» Work required
In the listing below, locate the lines that hold "computer" and copy them.

» Supplied entries
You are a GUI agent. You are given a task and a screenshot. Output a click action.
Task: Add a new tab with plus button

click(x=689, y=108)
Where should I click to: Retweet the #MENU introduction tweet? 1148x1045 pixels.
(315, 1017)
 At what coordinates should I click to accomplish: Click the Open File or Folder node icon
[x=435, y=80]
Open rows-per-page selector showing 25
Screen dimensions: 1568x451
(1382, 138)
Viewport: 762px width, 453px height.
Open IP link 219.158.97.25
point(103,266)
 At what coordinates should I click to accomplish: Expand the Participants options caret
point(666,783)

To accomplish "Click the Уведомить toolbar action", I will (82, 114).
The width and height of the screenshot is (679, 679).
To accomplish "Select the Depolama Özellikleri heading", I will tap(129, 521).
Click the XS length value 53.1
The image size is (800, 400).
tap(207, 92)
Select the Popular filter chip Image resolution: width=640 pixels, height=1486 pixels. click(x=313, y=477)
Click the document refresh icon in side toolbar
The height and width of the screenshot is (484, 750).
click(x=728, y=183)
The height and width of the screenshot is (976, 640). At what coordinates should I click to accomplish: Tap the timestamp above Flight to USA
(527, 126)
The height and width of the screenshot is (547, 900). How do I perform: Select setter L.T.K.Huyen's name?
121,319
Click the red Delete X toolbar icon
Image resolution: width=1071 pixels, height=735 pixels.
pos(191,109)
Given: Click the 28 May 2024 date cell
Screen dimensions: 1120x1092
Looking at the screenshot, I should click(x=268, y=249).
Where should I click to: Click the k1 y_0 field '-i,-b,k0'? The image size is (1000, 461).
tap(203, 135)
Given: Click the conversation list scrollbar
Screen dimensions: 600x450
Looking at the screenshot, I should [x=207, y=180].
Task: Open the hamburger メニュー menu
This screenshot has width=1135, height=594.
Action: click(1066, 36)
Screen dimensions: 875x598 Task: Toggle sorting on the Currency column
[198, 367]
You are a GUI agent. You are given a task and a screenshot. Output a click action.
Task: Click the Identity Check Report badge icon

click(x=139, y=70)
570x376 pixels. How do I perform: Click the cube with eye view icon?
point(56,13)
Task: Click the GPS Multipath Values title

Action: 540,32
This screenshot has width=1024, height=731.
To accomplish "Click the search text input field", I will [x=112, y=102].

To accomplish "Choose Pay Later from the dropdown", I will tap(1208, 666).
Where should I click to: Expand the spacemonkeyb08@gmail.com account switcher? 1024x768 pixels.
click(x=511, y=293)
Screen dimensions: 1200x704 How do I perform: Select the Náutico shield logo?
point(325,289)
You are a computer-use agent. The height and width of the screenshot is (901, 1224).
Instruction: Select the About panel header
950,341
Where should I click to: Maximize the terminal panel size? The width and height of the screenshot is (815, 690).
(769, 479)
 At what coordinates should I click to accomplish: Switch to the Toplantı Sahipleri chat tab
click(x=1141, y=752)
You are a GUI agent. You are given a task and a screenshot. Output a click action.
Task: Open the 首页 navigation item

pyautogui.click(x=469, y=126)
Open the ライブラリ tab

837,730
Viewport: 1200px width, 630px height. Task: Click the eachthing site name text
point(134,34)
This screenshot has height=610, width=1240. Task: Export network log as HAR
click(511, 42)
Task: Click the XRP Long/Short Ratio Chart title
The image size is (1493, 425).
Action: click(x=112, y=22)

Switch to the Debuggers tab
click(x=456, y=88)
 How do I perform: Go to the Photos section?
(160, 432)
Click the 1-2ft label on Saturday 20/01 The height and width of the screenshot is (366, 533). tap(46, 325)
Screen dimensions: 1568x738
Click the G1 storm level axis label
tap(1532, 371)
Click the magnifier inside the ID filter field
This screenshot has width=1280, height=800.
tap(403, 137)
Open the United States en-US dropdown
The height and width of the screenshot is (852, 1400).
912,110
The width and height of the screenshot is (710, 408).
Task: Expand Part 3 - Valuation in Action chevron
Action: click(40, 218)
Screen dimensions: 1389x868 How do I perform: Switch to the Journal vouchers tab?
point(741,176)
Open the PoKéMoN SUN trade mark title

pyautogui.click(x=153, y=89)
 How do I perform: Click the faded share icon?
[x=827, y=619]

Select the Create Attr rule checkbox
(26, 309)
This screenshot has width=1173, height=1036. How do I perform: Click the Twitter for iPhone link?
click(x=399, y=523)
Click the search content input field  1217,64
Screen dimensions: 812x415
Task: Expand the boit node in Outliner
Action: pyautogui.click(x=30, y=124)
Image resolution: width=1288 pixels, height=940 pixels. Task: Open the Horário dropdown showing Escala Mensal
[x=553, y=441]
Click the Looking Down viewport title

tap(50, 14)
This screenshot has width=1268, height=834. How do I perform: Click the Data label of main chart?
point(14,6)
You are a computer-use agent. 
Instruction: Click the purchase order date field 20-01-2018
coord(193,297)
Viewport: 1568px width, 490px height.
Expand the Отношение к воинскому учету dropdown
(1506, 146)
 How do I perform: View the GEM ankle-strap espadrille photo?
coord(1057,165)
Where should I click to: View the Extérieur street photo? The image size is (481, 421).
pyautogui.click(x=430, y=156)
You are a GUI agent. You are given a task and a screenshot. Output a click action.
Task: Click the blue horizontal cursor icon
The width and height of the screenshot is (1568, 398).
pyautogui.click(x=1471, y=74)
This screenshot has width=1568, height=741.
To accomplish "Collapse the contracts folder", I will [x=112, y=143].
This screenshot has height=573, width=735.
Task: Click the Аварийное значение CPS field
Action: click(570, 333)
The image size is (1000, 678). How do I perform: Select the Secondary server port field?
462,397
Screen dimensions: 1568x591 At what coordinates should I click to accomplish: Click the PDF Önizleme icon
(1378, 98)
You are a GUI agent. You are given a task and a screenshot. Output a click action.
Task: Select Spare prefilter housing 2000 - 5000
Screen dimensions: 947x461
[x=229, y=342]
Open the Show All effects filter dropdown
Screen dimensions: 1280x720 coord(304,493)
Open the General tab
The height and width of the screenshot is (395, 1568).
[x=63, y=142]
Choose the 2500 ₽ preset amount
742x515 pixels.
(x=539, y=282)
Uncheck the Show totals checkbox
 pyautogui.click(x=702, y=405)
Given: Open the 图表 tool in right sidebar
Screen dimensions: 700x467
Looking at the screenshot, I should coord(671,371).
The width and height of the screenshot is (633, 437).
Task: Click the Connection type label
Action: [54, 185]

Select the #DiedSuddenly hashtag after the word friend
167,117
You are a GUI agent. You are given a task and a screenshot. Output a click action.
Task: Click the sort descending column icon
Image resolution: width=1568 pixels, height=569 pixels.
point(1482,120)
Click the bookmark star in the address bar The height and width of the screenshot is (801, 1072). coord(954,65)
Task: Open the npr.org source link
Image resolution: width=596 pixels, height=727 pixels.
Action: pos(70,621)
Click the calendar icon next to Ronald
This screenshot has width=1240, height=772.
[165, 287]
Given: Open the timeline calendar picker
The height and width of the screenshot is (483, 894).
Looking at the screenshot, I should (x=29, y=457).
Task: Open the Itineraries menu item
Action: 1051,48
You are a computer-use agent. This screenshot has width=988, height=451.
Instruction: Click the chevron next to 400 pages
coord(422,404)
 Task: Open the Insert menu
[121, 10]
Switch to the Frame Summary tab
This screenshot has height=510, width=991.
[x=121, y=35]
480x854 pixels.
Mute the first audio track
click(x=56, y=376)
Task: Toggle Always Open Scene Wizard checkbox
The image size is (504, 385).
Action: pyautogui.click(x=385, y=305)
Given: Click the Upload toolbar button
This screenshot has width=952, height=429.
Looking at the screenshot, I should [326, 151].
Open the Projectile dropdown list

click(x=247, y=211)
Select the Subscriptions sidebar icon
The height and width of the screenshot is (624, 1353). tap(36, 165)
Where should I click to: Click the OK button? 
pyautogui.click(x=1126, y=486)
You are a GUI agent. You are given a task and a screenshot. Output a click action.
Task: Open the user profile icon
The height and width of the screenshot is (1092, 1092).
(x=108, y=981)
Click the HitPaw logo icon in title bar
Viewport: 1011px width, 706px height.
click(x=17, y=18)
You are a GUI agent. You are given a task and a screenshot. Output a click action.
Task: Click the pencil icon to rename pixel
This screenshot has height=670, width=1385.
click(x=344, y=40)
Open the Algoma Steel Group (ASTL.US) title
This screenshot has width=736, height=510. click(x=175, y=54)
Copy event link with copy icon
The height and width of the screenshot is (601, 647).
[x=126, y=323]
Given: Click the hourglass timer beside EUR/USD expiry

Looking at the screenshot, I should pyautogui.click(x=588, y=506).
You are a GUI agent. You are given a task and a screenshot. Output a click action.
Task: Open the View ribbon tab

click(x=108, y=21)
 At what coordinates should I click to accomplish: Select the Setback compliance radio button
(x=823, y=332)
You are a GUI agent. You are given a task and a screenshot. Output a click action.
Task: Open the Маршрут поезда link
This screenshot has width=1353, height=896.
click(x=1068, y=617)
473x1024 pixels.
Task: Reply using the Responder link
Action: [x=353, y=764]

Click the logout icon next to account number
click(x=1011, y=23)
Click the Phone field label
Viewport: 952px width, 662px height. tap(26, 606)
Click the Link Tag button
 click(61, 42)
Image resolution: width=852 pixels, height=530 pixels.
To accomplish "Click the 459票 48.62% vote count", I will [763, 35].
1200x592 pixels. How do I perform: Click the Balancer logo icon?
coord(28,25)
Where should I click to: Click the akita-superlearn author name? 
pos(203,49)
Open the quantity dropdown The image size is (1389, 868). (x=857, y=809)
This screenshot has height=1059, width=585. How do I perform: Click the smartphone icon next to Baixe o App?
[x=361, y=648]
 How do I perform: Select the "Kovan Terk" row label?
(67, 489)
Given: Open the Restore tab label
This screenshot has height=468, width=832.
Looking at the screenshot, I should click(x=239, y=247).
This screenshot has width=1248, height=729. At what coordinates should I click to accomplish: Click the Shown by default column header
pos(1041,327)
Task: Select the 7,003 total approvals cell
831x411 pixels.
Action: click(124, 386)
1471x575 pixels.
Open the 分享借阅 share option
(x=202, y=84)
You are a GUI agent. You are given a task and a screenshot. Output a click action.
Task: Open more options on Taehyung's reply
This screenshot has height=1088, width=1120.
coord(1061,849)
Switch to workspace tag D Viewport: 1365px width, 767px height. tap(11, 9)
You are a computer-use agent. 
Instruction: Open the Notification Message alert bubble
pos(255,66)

» Exercise output
You are a computer-use agent. The height and width of the screenshot is (901, 1224).
You are a computer-use agent. 
You are a computer-use agent. This screenshot has width=988, height=451.
You are a computer-use agent. 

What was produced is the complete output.